2. The method of claim 1 , wherein forming the plurality of text groups includes grouping adjacent lines of text sharing a common contextual relationship, and associating a label with at least one text group of the plurality of text groups, wherein the label identifies the common contextual relationship associated with the at least one text group.
3. The method of claim 1 , wherein the image includes a screenshot captured while rendering the webpage content, the method further including saving the screenshot in memory associated with the device.
4. The method of claim 1 , further comprising receiving a request via the network, and sending the content item, via the network, in response to the request.
5. The method of claim 1 , wherein at least one search seed includes text from a first text group and text from a second text group different from the first text group.
6. The method of claim 1 , wherein forming the plurality of text groups includes grouping adjacent text lines having respective widths that are approximately equal.
7. The method of claim 1 , wherein forming the plurality of text groups includes grouping adjacent text lines having approximately equal vertical spacing between the text lines.
8. The method of claim 1 , wherein forming the plurality of text groups includes grouping adjacent text lines having respective margins that are approximately equal.
9. The method of claim 1 , further including determining that at least one text group of the plurality of text groups has a number of words less than a minimum word threshold, and omitting the at least one text group from the plurality of searches based at least in part on determining that at least one text group of the plurality of text groups has the number of words less than the minimum word threshold.

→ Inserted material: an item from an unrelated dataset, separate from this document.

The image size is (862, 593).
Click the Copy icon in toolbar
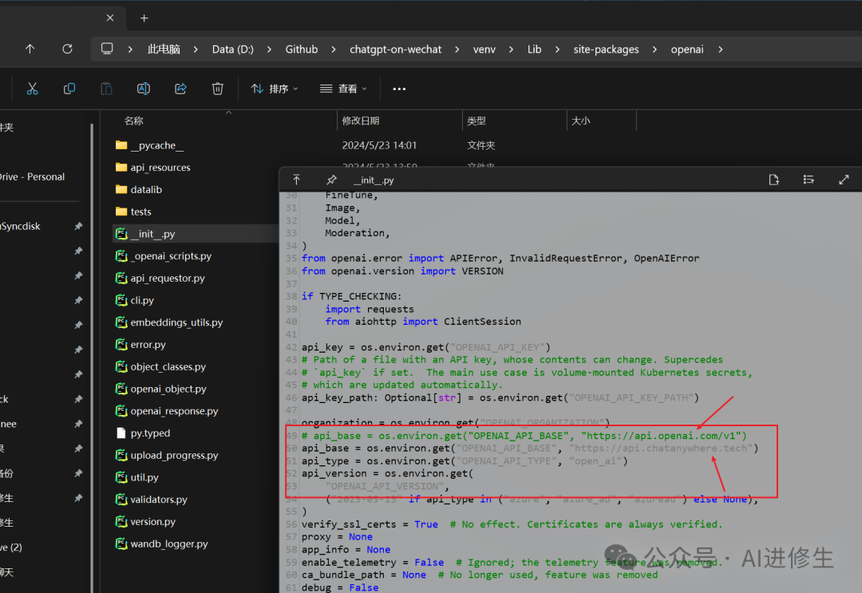point(69,89)
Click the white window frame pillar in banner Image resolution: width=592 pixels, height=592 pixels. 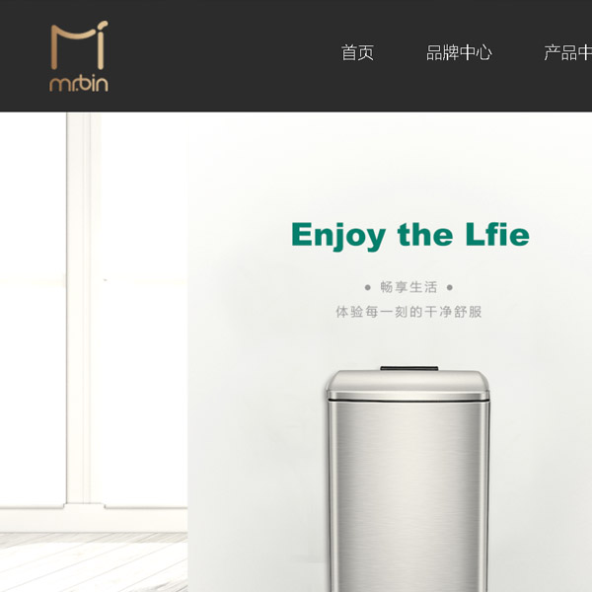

10. The method of claim 1 , wherein identifying the at least one of the webpage links includes determining that the at least one of the webpage links is included in a greater number of the respective search results than a remainder of the webpage links.
11. The method of claim 1 , further including associating a label with at least one text group of the plurality of text groups, the label including one of title, author, date, text, or source.
12. The method of claim 11 , further including omitting the at least one text group from the plurality of searches based at least in part on the label associated with the at least one text group.
13. The method of claim 11 , further including:
associating a weight with the at least one text group of the plurality of text groups based at least in part on the label associated with the at least one text group;
assigning a score to each webpage link included in the respective search result yielded using text from the at least one text group; and
identifying the at least one of the webpage links based at least in part on the scores.
14. A method, comprising:
receiving a screenshot of webpage content;
saving the screenshot in memory associated with a processor;
recognizing, using optical character recognition, text included in the saved screenshot;
generating a plurality of search queries using the text recognized using optical character recognition;
causing at least one search to be performed using the plurality of search queries;
receiving a search result corresponding to the at least one search, the search result including at least one webpage link;
identifying the at least one webpage link as being indicative of a webpage that includes the webpage content; and
generating a content item by extracting the webpage content from the webpage.
15. The method of claim 14 , further including receiving a request for the webpage content, and providing the content item, via a network associated with the device, in response to the request, wherein the content item is configured to be rendered on an electronic device.
16. The method of claim 14 , further including forming a plurality of text groups with the text recognized using optical character recognition, wherein each group of the plurality of text groups is formed based on at least one shared characteristic of adjacent text lines in the screenshot of webpage content.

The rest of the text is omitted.